A guide to assist students in conducting research using the wide variety of information sources available to them.

Information Currency

How current does the information have to be? Do you need up-to-date information, or do you need an historical account of an event or issue?

Here are some suggestions of sources to use based on currency of information:

If you need the most up-to-date information, you might want to start with:

  • newspapers - published daily or weekly
  • periodicals - published weekly, monthly, quarterly, annually
  • web - publication is continuous; organizations often update their web sites more frequently then they can a publication (be sure to check date for latest revisions).

If you need a general overview of a certain topic, and the publication date of the information is not a factor try:

  • encyclopedias - can be general in nature, or domain-specific; updates or new editions are not a guarantee or on a regular schedule. Many encyclopedias and other reference sources are available online. See the General Reference Collection Guide. (*Check with your instructor to see if you are permitted to cite encyclopedias in your research.)

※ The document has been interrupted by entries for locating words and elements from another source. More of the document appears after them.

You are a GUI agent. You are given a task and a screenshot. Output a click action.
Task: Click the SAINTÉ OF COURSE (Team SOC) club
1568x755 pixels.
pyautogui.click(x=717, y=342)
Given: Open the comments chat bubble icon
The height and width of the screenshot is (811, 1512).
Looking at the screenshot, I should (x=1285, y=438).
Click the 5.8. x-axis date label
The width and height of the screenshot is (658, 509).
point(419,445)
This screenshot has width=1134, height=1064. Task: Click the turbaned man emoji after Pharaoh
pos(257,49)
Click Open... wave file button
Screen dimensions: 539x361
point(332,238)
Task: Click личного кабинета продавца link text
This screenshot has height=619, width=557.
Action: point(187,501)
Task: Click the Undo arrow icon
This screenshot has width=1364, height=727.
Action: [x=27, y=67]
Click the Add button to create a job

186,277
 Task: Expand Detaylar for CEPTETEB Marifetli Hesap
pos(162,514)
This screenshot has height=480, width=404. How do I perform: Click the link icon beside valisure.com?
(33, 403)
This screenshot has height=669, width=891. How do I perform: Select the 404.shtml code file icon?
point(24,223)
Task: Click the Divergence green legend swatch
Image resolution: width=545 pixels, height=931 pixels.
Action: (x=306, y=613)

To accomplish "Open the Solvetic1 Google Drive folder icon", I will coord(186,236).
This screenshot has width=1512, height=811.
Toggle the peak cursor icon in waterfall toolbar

If you need information from an historic time period to provide a backdrop or global perspective for a topic, you can search:

  • SUMMON or the Catalog for books, periodical titles, government documents, microforms, audio and videotapes, rare books, maps, and manuscripts. Search by publication date, or a specific time period as a subject heading.
  • The Libraries also provide access to many databases that have historical materials. See the listing of History databases or the History Subject Guide.